• **Work order**
Return a verbatim reproduction of each line, starting at the line with "The height and width of the screenshot is (1025, 1936)." and ending at the last line of the listing below.

◇ ◇ ◇ ◇ ◇ ◇ ◇

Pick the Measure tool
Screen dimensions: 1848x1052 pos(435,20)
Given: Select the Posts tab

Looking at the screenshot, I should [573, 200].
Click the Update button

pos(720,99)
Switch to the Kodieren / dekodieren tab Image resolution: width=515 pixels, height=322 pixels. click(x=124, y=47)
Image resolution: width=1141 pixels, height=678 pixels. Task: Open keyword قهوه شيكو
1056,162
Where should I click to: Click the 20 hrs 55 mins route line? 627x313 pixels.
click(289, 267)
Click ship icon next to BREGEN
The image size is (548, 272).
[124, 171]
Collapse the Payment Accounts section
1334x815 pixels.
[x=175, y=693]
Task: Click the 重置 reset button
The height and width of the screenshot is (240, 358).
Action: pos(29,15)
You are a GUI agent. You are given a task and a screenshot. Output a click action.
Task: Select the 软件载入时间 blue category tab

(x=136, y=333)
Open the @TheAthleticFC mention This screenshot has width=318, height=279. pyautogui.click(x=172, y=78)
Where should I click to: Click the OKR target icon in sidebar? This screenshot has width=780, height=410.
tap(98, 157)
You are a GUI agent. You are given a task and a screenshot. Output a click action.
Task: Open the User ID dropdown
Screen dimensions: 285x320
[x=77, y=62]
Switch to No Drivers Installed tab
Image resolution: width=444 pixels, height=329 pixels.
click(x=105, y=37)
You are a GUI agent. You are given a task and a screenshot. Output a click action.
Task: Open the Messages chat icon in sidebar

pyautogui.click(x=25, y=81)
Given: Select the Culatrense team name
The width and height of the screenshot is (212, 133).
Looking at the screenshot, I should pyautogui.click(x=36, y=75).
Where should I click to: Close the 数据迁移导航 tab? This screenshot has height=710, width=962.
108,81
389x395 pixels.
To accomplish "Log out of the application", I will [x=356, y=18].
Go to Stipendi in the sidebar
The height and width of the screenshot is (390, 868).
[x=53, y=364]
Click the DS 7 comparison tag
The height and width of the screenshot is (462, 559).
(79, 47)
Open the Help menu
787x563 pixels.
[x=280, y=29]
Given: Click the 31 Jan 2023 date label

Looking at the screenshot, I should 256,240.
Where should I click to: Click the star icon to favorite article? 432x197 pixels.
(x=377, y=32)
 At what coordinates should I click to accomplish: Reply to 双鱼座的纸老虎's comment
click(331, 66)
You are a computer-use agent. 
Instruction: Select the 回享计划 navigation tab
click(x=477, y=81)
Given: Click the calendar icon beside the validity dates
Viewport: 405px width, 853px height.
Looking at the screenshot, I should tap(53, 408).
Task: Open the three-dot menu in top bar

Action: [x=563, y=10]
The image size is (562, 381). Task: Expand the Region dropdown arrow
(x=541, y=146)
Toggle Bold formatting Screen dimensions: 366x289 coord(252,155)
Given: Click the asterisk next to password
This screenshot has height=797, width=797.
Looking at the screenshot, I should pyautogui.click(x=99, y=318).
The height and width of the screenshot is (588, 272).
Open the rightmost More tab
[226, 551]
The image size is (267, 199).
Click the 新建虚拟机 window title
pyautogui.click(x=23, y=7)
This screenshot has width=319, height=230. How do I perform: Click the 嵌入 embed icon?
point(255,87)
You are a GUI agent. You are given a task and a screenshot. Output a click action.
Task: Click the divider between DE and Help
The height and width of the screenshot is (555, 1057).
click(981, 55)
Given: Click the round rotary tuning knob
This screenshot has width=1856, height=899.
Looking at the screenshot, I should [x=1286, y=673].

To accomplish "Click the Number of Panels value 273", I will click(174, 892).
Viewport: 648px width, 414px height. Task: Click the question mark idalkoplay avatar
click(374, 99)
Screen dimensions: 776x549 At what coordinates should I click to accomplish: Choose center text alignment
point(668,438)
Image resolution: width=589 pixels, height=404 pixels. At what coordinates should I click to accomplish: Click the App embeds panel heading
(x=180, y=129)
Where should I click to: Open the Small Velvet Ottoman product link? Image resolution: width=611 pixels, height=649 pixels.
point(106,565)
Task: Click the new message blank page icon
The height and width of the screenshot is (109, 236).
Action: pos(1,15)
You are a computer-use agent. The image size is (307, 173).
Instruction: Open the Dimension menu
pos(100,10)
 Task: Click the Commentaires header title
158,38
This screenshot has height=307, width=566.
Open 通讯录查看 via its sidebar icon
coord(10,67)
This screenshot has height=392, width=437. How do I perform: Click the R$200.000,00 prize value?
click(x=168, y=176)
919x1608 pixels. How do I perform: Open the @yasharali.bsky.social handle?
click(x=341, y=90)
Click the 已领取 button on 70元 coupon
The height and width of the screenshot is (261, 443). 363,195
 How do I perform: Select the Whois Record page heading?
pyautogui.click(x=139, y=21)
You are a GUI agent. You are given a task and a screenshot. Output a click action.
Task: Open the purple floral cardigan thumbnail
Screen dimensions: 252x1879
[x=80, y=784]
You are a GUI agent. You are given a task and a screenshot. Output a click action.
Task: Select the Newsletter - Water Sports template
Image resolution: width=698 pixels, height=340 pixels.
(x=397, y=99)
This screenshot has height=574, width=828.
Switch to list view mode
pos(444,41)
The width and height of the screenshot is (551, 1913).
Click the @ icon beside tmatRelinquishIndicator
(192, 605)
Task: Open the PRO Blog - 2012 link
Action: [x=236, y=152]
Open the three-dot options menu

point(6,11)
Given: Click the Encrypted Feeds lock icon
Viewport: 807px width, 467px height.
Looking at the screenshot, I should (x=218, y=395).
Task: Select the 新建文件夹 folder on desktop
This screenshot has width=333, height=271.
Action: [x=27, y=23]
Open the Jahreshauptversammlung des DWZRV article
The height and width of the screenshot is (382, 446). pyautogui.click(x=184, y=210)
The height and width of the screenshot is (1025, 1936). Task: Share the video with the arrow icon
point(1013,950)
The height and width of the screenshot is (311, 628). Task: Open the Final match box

◇ ◇ ◇ ◇ ◇ ◇ ◇

• **Solution to the problem**
The height and width of the screenshot is (1025, 1936). Task: Share the video with the arrow icon
point(1013,950)
The height and width of the screenshot is (311, 628). Task: Open the Final match box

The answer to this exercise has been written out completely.